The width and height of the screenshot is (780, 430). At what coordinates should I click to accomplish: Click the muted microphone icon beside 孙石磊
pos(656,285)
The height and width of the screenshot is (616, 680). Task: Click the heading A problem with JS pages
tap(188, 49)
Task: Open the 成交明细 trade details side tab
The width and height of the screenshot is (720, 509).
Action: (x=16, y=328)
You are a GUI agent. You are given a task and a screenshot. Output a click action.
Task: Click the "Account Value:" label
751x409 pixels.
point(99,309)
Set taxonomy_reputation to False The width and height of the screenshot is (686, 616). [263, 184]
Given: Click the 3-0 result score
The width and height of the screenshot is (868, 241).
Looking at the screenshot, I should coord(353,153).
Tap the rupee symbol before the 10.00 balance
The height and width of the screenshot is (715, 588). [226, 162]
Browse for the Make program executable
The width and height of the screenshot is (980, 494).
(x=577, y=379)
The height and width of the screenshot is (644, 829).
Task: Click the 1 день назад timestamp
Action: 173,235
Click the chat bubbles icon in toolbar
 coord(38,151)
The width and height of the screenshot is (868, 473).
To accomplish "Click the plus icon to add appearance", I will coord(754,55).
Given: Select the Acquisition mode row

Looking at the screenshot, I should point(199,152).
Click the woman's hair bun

Your instructions => All entries are to be repeated exactly and completely.

Answer section =>
The width and height of the screenshot is (780, 430). At what coordinates should I click to accomplish: Click the muted microphone icon beside 孙石磊
pos(656,285)
The height and width of the screenshot is (616, 680). Task: Click the heading A problem with JS pages
tap(188, 49)
Task: Open the 成交明细 trade details side tab
The width and height of the screenshot is (720, 509).
Action: (x=16, y=328)
You are a GUI agent. You are given a task and a screenshot. Output a click action.
Task: Click the "Account Value:" label
751x409 pixels.
point(99,309)
Set taxonomy_reputation to False The width and height of the screenshot is (686, 616). [263, 184]
Given: Click the 3-0 result score
The width and height of the screenshot is (868, 241).
Looking at the screenshot, I should coord(353,153).
Tap the rupee symbol before the 10.00 balance
The height and width of the screenshot is (715, 588). [226, 162]
Browse for the Make program executable
The width and height of the screenshot is (980, 494).
(x=577, y=379)
The height and width of the screenshot is (644, 829).
Task: Click the 1 день назад timestamp
Action: 173,235
Click the chat bubbles icon in toolbar
 coord(38,151)
The width and height of the screenshot is (868, 473).
To accomplish "Click the plus icon to add appearance", I will coord(754,55).
Given: Select the Acquisition mode row

Looking at the screenshot, I should point(199,152).
Click the woman's hair bun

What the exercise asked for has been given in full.